When their child begins to show signs of learning disabilities, some parents consider it a lightbulb moment. Both parent and child are relieved to receive a referral for a diagnostic test for learning disability-related issues, including ADD symptoms. For some, diagnosis is clear and straightforward.

However, the developing adolescent brain is a complex place, and no two children will present with the exact same constellation of symptoms, even for what we once believed, only a few decades ago, was a fairly straightforward diagnosis like attention deficit disorder. For an increasingly large number of school-aged children, a learning disability goes hand in hand with giftedness.

What Does It Mean to be Twice-Exceptional?

 The twice-exceptional student’s curious paradox has been on the radar of educators—and neuroscientists—since the 1990s, but it is still a largely misunderstood concept. Many of these kids get left out of the conversation surrounding learning disabilities. However, the unique challenges they face, in the classroom and later on in the workforce, are real.

Twice-exceptional, or 2e, children are typically highly skilled to the level of giftedness in one area, while simultaneously presenting as learning disabled. A child who presents as exceptionally gifted and talented in reading and writing, for example, might also struggle to tell time using an analog clock or complete a fundamental math problem. Dyscalculia is present in a significant percentage of students with a diagnosis of ADD.

ACTIONS TO TAKE:
**A.** In the passage on twice-exceptional children, what reason is given for why a learning disability diagnosis is not always clear and straightforward? Answer in one to three sentences.
**B.** Using the passage on twice-exceptional children, decide whether each statement agrees with it, and quote the deciding words for each: (i) Educators and neuroscientists have been aware of the twice-exceptional student since the 1990s. (ii) The twice-exceptional concept is now widely understood. (iii) A child exceptionally gifted in reading and writing might also struggle to tell time on an analog clock.
**C.** Carry on the passage about twice-exceptional children, starting after its final sentence.

MATERIAL SUPPLIED:
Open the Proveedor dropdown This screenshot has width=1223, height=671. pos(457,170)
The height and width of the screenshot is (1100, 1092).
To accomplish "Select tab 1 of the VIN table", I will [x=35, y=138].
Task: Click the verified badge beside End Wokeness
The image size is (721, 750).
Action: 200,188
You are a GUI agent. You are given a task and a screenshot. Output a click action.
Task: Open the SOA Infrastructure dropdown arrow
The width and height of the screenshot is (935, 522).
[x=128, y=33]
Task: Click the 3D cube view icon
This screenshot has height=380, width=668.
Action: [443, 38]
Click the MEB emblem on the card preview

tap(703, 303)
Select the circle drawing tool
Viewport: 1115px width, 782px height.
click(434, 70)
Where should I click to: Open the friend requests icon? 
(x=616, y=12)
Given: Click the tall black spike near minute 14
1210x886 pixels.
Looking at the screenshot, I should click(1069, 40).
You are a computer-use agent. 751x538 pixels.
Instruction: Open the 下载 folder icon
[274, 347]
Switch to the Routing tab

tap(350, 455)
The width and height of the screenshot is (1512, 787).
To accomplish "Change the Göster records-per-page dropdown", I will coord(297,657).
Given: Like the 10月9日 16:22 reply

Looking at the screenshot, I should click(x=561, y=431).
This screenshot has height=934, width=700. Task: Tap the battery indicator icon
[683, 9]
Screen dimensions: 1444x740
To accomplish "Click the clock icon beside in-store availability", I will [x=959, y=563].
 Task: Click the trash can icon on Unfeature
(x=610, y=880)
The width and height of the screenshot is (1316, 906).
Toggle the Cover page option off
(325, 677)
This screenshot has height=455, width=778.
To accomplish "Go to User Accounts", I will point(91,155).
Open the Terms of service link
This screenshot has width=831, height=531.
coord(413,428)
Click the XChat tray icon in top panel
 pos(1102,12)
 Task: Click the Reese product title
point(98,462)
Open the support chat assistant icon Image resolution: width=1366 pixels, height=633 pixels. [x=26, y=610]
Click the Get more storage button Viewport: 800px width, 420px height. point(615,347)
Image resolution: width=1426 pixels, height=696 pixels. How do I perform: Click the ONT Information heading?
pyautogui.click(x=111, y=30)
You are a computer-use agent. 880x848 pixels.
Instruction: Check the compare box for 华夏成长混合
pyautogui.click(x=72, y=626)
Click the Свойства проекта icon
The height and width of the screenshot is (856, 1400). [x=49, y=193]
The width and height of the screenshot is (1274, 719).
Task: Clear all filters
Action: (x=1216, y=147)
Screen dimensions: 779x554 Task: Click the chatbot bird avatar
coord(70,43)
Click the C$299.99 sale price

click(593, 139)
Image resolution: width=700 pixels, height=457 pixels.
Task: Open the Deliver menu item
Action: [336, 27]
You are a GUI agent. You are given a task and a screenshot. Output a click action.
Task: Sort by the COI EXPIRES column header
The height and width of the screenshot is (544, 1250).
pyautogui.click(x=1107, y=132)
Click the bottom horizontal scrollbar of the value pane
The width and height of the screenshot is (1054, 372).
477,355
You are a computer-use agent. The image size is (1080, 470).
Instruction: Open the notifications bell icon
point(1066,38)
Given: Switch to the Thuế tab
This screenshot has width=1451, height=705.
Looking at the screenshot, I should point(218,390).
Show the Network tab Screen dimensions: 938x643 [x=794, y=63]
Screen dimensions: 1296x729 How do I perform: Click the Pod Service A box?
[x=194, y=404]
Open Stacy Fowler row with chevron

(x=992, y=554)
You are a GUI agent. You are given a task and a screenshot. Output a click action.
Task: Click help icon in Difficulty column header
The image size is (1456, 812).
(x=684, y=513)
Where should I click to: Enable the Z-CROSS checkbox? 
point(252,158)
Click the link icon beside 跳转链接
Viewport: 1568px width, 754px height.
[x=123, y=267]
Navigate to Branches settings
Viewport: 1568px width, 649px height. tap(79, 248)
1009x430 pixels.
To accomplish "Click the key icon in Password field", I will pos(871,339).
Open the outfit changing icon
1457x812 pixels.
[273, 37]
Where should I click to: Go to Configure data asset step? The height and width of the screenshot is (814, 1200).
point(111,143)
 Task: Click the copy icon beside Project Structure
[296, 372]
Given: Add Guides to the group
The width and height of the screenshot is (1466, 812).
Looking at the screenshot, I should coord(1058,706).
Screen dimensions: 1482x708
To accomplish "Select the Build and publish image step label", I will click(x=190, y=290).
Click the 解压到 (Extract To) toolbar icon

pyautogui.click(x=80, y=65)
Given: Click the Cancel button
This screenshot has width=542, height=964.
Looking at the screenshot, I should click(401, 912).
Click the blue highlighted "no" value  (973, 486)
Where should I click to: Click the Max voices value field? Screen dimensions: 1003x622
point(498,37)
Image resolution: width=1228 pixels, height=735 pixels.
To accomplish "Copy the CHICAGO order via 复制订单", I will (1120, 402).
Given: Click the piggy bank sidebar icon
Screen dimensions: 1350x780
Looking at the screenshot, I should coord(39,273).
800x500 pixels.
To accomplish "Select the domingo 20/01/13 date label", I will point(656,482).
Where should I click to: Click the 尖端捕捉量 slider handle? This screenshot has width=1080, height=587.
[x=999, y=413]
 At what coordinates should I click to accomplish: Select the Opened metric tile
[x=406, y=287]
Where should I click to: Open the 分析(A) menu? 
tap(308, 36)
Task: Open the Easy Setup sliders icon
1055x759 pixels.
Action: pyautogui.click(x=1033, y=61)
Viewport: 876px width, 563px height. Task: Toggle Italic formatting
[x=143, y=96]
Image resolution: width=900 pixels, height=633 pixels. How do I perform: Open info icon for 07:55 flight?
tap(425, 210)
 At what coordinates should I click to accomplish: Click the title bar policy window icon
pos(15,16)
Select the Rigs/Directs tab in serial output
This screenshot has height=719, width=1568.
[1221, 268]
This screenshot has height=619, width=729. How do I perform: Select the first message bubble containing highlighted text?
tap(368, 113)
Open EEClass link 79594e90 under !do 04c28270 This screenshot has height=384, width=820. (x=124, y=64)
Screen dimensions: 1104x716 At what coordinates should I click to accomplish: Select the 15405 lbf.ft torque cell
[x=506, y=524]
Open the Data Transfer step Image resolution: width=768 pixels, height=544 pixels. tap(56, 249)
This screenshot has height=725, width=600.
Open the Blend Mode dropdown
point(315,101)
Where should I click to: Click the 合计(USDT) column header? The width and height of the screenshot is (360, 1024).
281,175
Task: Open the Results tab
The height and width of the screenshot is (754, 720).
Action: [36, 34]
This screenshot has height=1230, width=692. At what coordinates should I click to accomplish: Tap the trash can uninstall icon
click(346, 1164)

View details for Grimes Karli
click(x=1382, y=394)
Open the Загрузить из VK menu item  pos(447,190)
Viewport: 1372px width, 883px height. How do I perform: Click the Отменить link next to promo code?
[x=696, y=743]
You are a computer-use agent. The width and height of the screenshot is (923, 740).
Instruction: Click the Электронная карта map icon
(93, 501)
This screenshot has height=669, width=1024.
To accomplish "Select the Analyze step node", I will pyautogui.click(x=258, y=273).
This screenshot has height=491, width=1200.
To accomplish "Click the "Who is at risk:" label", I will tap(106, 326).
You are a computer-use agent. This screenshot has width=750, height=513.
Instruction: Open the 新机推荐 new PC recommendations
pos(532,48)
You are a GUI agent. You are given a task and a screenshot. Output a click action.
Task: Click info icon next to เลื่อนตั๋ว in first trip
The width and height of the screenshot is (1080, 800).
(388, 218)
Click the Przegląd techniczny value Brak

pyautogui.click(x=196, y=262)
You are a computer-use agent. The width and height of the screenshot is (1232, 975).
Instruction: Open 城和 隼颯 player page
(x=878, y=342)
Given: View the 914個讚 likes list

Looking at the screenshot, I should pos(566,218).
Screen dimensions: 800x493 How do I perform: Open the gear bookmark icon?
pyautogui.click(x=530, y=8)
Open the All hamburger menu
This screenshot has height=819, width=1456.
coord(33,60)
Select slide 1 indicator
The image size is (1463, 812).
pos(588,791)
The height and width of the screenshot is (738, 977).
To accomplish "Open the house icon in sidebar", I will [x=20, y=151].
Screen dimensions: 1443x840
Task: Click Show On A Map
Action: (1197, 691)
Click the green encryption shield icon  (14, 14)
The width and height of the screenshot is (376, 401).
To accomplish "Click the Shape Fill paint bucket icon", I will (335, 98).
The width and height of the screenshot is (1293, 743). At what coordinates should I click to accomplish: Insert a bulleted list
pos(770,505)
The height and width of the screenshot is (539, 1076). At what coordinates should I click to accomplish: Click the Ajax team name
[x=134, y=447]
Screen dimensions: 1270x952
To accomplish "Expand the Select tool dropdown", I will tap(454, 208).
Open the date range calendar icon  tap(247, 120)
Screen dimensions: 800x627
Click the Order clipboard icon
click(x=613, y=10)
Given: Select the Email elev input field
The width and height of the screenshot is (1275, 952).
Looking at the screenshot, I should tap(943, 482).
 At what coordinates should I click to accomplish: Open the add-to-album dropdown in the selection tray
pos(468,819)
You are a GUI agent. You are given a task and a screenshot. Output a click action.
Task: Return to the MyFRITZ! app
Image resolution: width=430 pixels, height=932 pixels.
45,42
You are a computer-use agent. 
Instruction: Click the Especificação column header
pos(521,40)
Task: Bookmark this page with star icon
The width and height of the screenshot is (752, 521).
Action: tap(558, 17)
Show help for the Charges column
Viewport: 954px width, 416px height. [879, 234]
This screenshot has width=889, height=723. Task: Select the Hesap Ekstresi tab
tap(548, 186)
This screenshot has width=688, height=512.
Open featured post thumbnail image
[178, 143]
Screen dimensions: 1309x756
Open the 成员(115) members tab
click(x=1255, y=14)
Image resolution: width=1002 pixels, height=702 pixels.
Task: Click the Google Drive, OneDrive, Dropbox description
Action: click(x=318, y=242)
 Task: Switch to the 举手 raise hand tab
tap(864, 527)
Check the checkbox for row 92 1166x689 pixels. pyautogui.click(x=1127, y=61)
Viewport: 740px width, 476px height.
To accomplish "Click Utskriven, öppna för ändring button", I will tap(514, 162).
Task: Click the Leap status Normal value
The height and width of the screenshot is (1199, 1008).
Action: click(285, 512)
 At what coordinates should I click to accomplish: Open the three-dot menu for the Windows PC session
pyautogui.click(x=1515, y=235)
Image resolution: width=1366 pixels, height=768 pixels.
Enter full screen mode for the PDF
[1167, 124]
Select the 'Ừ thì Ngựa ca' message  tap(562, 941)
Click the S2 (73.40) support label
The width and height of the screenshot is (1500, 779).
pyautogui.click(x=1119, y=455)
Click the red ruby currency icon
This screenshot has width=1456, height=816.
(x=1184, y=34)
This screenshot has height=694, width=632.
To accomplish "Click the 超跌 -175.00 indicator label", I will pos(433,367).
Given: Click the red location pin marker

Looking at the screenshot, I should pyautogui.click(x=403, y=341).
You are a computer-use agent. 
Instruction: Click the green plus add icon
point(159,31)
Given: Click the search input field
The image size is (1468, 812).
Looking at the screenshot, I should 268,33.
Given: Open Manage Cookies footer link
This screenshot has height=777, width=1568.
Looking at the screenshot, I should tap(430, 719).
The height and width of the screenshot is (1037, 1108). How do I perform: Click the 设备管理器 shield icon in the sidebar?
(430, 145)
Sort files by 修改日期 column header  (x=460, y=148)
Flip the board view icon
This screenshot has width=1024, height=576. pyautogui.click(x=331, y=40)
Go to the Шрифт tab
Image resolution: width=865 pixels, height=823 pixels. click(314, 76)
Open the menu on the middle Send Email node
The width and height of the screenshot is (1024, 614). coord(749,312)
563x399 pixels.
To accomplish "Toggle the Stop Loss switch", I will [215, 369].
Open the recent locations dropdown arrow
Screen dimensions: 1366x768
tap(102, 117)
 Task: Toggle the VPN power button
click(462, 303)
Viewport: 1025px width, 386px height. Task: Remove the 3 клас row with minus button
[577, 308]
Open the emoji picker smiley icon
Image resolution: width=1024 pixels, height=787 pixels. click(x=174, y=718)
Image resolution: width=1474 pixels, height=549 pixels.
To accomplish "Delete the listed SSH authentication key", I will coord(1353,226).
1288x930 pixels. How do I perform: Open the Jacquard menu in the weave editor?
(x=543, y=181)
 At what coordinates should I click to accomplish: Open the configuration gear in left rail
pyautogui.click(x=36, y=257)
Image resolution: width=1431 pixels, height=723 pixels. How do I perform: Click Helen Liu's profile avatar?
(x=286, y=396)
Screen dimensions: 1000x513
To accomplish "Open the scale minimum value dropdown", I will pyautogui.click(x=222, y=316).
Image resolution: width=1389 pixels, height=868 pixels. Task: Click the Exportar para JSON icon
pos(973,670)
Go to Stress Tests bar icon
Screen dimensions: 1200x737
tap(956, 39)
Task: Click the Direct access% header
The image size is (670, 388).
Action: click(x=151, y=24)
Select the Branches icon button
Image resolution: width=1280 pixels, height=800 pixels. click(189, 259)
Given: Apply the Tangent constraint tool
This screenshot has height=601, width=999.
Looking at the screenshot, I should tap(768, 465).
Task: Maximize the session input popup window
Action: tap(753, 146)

EXPECTED OUTPUTS:
**A.** The passage says the developing adolescent brain is a complex place. No two children will present with the exact same constellation of symptoms, even for a diagnosis once thought fairly straightforward, such as attention deficit disorder.

**B.**
(i) Yes: "has been on the radar of educators—and neuroscientists—since the 1990s"
(ii) No: "it is still a largely misunderstood concept"
(iii) Yes: "A child who presents as exceptionally gifted and talented in reading and writing, for example, might also struggle to tell time using an analog clock"

**C.**
Similarly, parents might be frustrated by the nighttime meltdowns as their intelligent and motivated child cries over a textbook. Of course, the one who suffers the most due to a lack of information about twice-exceptionality is not the parent or the educator but the child who struggles to feel heard and understood daily.

Breaking the Stigma

With increased awareness about twice-exceptionality, and more special education options for students falling behind, students can not just manage but thrive in school environments.

A student with a learning disability might prefer to learn in a smaller school with more teacher-to-student interaction rather than peer interaction that leaves them feeling isolated, lonely, and overwhelmed by social rules.

The best approach to handling twice-exceptionality is to provide a safe and comfortable learning environment for the child to learn at their own pace. The traditional educational environment might not be the best for a student with these challenges, while special education schools can empower students.